Goals ▸
**A.** Answer these questions using the text on urban affordable housing in India:
(i) What does the text say India's urban housing challenge is no longer primarily?
(ii) Which three systems does it say raise costs beyond what low- and middle-income households can bear?
(iii) What does it say ignoring this structural constraint risks perpetuating?
**B.** Carry on the text about India's urban affordable housing crisis from where it ends.

Text provided ▸
▬▬▬▬▬▬▬▬▬▬

Urban Affordable Housing in India: Supply-Side Crisis and Policy Reset
1. Context: Structural Nature of India’s Urban Housing Crisis
India’s urban housing challenge is no longer primarily a demand-side or credit-access problem. Despite the expansion of home-loan availability and ownership-linked schemes, cities have failed to create economic conditions conducive to building affordable housing at scale.
The crisis reflects a deeper structural imbalance where land, regulation, and planning systems raise costs beyond what low- and middle-income households can bear. Consequently, households are pushed into informal settlements, peripheral sprawl, long daily commutes, and higher debt burdens.
Affordable housing has thus shifted from being a development priority to a commercially unattractive segment. This weakens urban productivity, social stability, and inclusive growth — core objectives of India’s urbanisation strategy.
Ignoring this structural constraint risks perpetuating slum growth, infrastructure stress, and exclusionary urban development patterns.
Italicised reasoning: Urban housing markets respond to supply incentives, not intent alone. When cities make affordable housing economically unviable, informal solutions dominate, undermining planned urbanisation.

▬▬▬▬▬▬▬▬▬▬

Provided data ▸
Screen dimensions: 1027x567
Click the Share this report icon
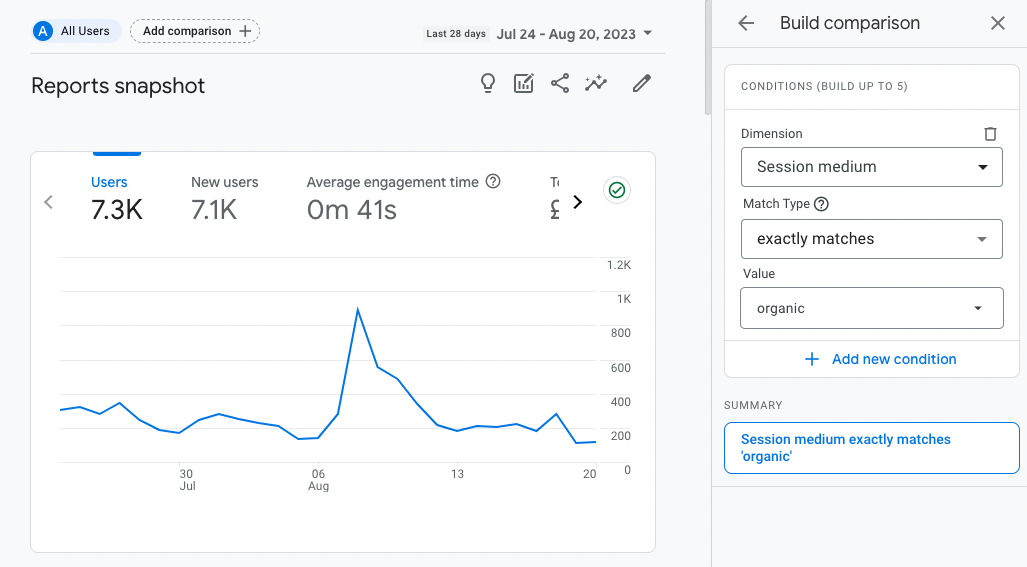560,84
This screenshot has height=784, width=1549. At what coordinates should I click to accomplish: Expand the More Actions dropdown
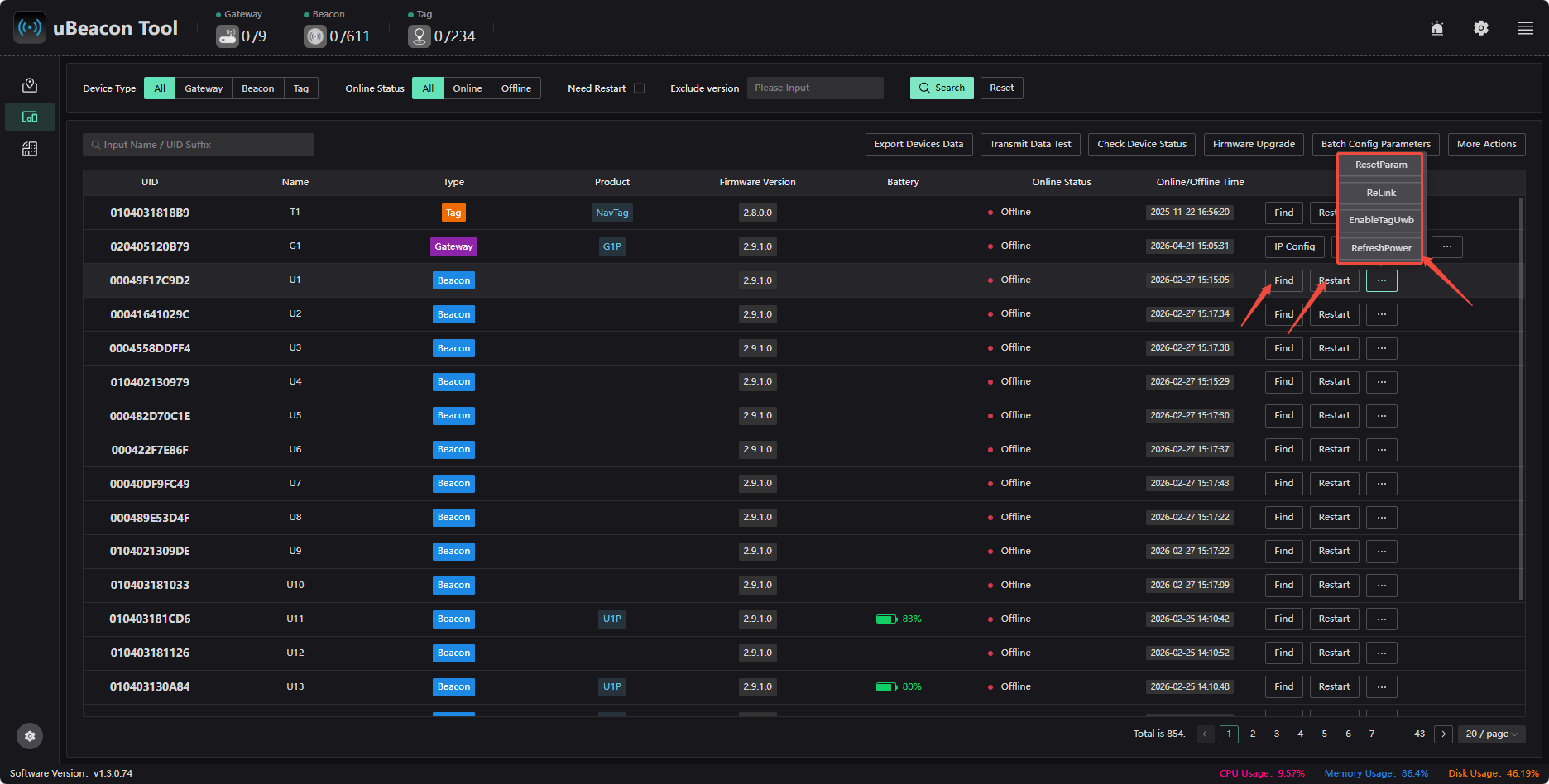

▬▬▬▬▬▬▬▬▬▬

Per-task answers ▸
**A.**
(i) A demand-side or credit-access problem.
(ii) Land, regulation, and planning systems.
(iii) Slum growth, infrastructure stress, and exclusionary urban development patterns.

**B.**
2. Supply Collapse in Affordable Housing: Evidence and Trends
Recent empirical evidence highlights a sharp withdrawal of developers from the affordable housing segment. Market signals clearly indicate that supply is no longer responding to demand in lower price categories.
The imbalance has intensified over the past decade, coinciding with rising land prices, regulatory delays, and withdrawal of fiscal incentives. As a result, affordability constraints are being internalised by households rather than absorbed by the system.
This supply collapse has implications not only for housing access but also for labour mobility, urban equity, and consumption-led growth.
Key data points:
- Supply-to-demand ratio for homes below ₹50 lakh fell from 1.05 (2019) to 0.36 (H1 2025) — Knight Frank & Naredco
- Share of affordable housing in new supply declined from over 50% (2018) to 17% (2025)
- Estimated urban affordable housing shortage: 9.4 million units
- Projected cumulative demand by 2030: 30 million units (EWS, LIG, middle-income)
- Affordable housing attracted <8% of residential private equity flows
- Foreign capital share: 10.2% of inflows into the segment
Italicised reasoning: When supply shrinks despite rising demand, prices escalate and informality expands, locking cities into low-productivity equilibria.
3. Causes: Why Affordable Housing Has Become Unviable
The NITI Aayog report attributes the supply collapse to a combination of cost, regulatory, and institutional factors rather than lack of buyer interest.
High land costs in urban cores, restrictive planning norms, and low permissible densities inflate per-unit prices. Simultaneously, delays in approvals and compliance uncertainty increase holding costs and risk exposure for developers.
Weak rental markets and the withdrawal of earlier fiscal incentives have further eroded returns, discouraging long-term institutional capital from entering the segment.
Key constraints identified:
- High urban land prices
- Restrictive planning and FSI norms
- Regulatory delays and compliance uncertainty
- Weak and under-incentivised rental housing market
- Withdrawal of profit-linked tax incentives (Section 80-IBA)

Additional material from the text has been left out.